I chase Kageyama down as he runs away with my phone, giggling. He looks amazing, beyond amazing, I always find myself taken aback by how precious he is and looks. 

It is the end of practice and Kageyama and I were just hanging out while everyone else left as we has some extra time on our hands due to Kageyama's mother being away on a work trip. 

I continued to chase the boy as he giggled and ran way, dogging my attempts of me catching him. I then caught him in a bare hug, tackling him to the ground. 

I chuckled lightly as he cutely pouted, feigning annoyance. I boobed his nose before taking my phone and quickly snapping a picture of the adorable boy in front of me. 

"Shi-shi!" he yelled hitting me softly in embarrassment. I soft blush spread across his tanned face and a smile smile crept onto his face. I looked at his lips and my breath hitched, I really wanted to kiss him. 

I've been aware of my crush on the adorable boy for a while now. It's grown stronger over the last week and I constantly find myself in situations similar to these. 

Part of me wants to confess and reveal my hidden feelings but there's another part of me, a part of me that believes he'll shun me for liking him.

We've become really close and I don't want to jeopardise the close friendship we have, even if it means forever hiding my feelings. 

"Shi-shi! Shi-shi! Are you alright?" Kageyama questioned, concern laced in his voice. I smiled at the sound of his sweet voice before responding. 

"Yeah, I'm find don't worry Yama." I replied, he obviously didn't believe me but he didn't press the topic, which I was grateful for. I them quickly picked him up to lighten the heavy and glum mood that just settled across the room.

"Shi-shi! Hey! Put me down right now mister!" Kageyama yelled fake kicking and pouting. I sighed in content. He's adorable. 

Giggles once again filled the quite room making the atmosphere light and welcoming. Kageyama always managed to do that, make rooms happy. Maybe it was his enticing smile, or charming personality, either way he always managed to do so.

I smiled softly as I placed him on one of the benches in the gym. I sat down as well, enjoying the feeling of his warmth radiating right next to me. The comfortable silence quickly ended as he turned around to lean on my back. A small hiss elicited my mouth as my back was still tender.

I prayed that Kageyama didn't hear it but of course he did.
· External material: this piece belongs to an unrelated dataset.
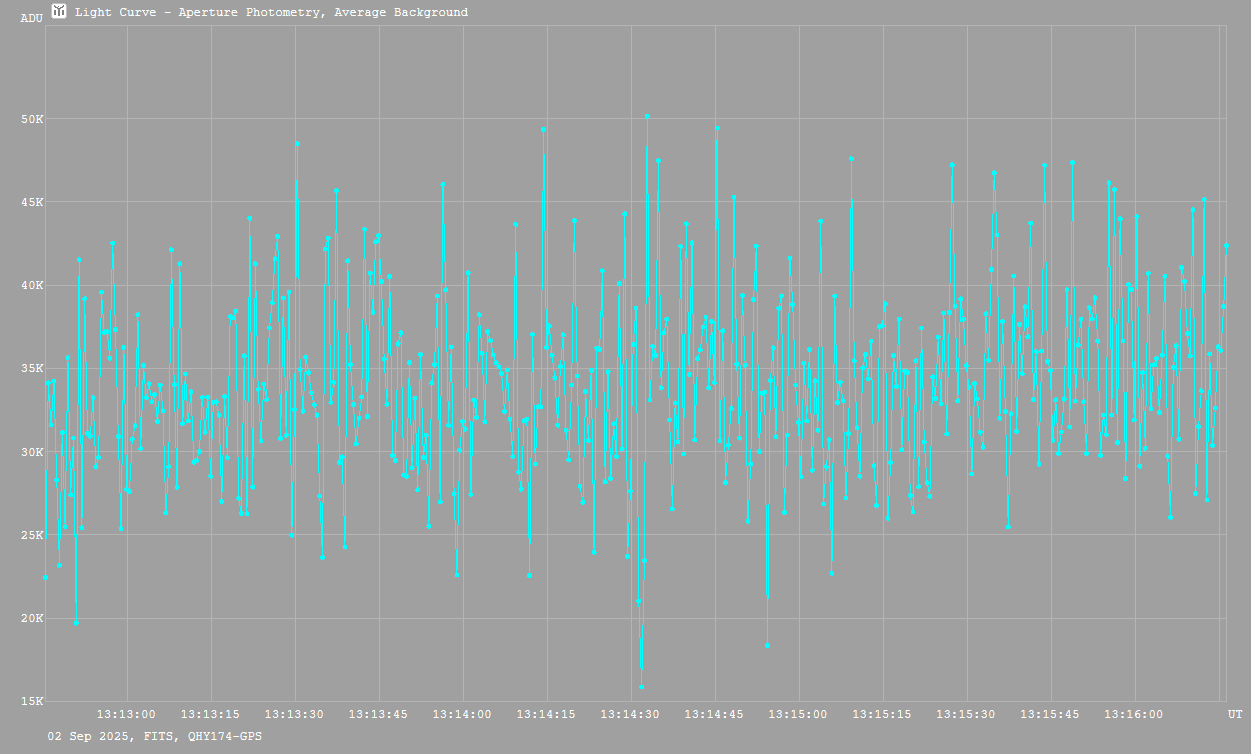Click the UT timezone label
Viewport: 1251px width, 754px height.
[1235, 714]
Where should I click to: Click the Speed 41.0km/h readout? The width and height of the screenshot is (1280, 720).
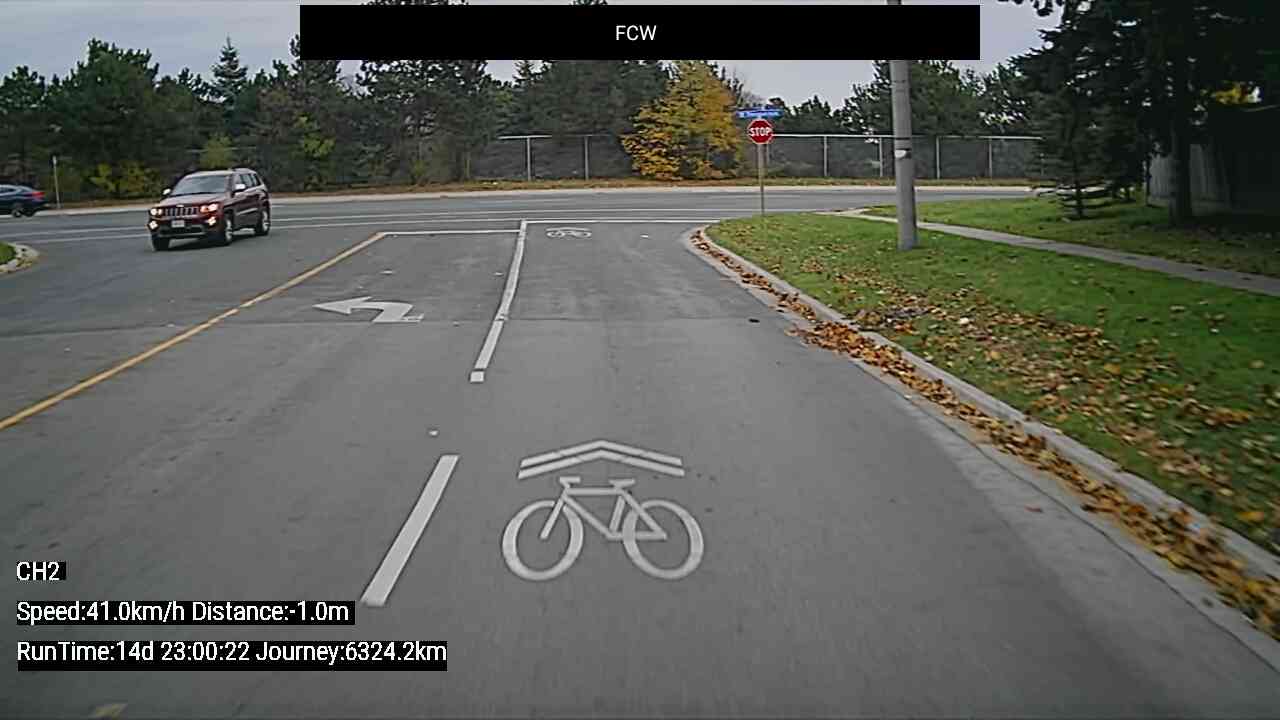(101, 612)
We sat in silence for a while longer before Kageyama broke it.

"I know you purposefully hurt yourself by scratching your back. The doctor told my mum and I overheard..." he paused for a bit, gathering his thoughts before continuing, 

"At first I was disappointed that you didn't tell me right away but after a while I realised that this has nothing to do with me and I'd rather focus on you having a safe recovery and all. It doesn't change you at all, it just means you need a little bit of extra help from a professional." Kageyama finished, his brain still thinking.

I was shocked that he knew but I was more shocked how he didn't blow up at me or get mad at me like I had anticipated. After such a caring response I felt safe enough to really tell him the truth, although I know it won't be easy.
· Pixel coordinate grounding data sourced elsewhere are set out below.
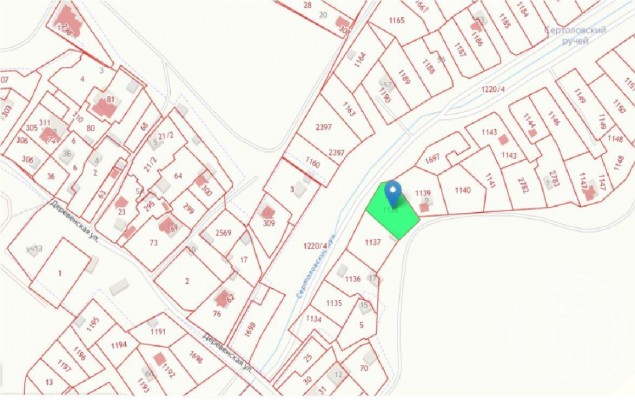Image resolution: width=635 pixels, height=400 pixels.
Task: Click on land parcel 1191
Action: [158, 332]
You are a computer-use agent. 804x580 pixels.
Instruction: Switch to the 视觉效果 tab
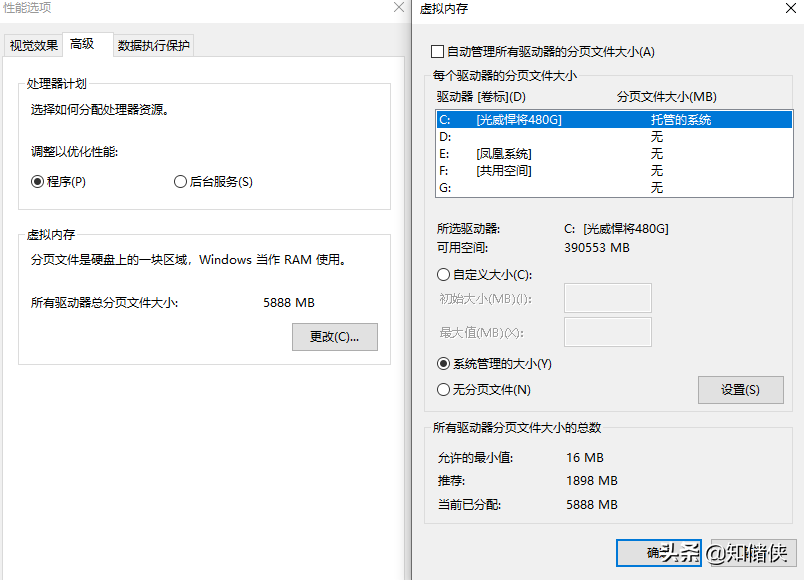point(34,45)
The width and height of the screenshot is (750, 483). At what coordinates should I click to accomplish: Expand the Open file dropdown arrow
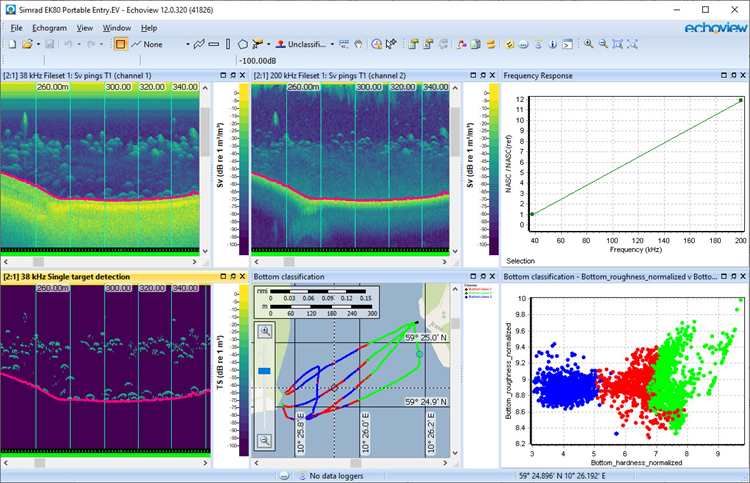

"It started before my dad started.... abusing me. I always had really low self esteem issues after what happened with Akiteru. I felt like there was a reason he couldn't trust me enough to tell me the truth even though I know that's not true." I paused for a bit to settle down as I could feel my heart rate quicken.

"I didn't plan on it really, one day I hopped into the shower and I slowly increased the heat of the water, I liked how it burnt my skin so every time I got used to it I'd increase the heat. One day I scratched an itch I had while in the hot water and god is stung so much but it made me feel good you know because I could have control over something." I paused once again, this time to stop myself from crying. I felt Kageyama's arms gently rap around my body, calming me down.

"I could control the pain levels my body felt. It wasn't my dad causing physical pain at his own will nor anyone else it was me. I could control it and I grew crazy for that control. I got addicted to it really quickly and I haven't been able to stop." I finished up, tears slowly rolling down my cheeks. I never really voiced how I felt but now that I did I realised how fucked up it all sounds.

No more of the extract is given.